Text to read:
******
If you have some experience with statically-typed languages, you may now feel how much confusion and troubles dynamic typing can bring. At least at the beginning.

2. Implicit types coercion

JavaScript has one more interesting feature – types coercion. Even though this term’s name sounds a bit weird 🙂, it’s quite simple: types coercion happens when a value of one type is converted to another one.
It may be explicit, but harder to grasp is the implicit types coercion. It means that developer doesn’t necessarily ask for converting value of some type to another, but it still happens “silently”. To visualize it, consider the following code:

var name, isGreatDeveloper;
name = 'Dawid';
isGreatDeveloper = true;
console.log('Is ' + name + ' a great dev?: ' + isGreatDeveloper);
// displays 'Is Dawid a great dev?: true'

Even though console.log() expects data of text type, isGreatDeveloper which holds a boolean value at the moment is implicitly converted to text.

The above example was just to show you what types coercion is all about, but it gets more confusing in reality. First misleading concept is that JS has actually two equality operators: == and ===.

Let’s see some code example to know the difference between them:

var age = 26;
if(age == '26'){
// this is executed
if(age === '26'){
// this is NOT executed

The first == operator performs an implicit types coercion before performing the actual comparison. That’s why the text ’26’ is “silently” converted to a number 26 and the if statement is true at this point.
******
Written exercise A:
Which variable names are assigned values in the code samples of the JavaScript coercion text? List every one.
Written exercise B:
Return everything in the JavaScript coercion text from "2. Implicit types" down to "converted to text.".
Written exercise C:
According to the JavaScript coercion text, when does types coercion happen?
******
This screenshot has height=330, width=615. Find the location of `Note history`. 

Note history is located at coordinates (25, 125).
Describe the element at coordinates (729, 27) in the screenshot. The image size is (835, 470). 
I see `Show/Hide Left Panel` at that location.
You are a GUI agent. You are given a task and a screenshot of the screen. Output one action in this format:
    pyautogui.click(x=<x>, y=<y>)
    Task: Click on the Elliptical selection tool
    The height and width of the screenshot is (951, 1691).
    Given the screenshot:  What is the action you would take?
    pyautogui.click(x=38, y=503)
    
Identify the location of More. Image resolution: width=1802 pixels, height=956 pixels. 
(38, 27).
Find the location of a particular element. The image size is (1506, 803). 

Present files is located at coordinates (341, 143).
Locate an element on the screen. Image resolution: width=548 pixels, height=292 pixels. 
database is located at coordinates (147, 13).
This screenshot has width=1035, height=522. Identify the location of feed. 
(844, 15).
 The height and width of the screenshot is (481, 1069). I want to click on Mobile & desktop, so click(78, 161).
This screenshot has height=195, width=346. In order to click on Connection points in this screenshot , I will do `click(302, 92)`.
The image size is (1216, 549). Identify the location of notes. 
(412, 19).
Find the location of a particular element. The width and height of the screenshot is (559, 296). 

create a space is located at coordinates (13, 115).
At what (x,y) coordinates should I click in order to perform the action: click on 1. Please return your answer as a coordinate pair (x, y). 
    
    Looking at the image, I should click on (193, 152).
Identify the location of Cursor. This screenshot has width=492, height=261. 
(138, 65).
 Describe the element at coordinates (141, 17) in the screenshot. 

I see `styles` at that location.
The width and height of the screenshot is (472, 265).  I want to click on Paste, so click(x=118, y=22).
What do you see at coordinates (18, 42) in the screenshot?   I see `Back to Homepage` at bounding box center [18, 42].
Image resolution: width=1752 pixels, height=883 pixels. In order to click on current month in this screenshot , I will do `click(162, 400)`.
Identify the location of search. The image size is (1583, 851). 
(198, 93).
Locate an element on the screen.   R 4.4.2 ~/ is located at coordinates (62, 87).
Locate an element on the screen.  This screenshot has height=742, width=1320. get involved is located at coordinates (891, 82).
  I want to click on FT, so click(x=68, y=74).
******
Final answer A:
name, isGreatDeveloper, age

Final answer B:
2. Implicit types coercion

JavaScript has one more interesting feature – types coercion. Even though this term’s name sounds a bit weird 🙂, it’s quite simple: types coercion happens when a value of one type is converted to another one.
It may be explicit, but harder to grasp is the implicit types coercion. It means that developer doesn’t necessarily ask for converting value of some type to another, but it still happens “silently”. To visualize it, consider the following code:

var name, isGreatDeveloper;
name = 'Dawid';
isGreatDeveloper = true;
console.log('Is ' + name + ' a great dev?: ' + isGreatDeveloper);
// displays 'Is Dawid a great dev?: true'

Even though console.log() expects data of text type, isGreatDeveloper which holds a boolean value at the moment is implicitly converted to text.

Final answer C:
It happens when a value of one type is converted to another one.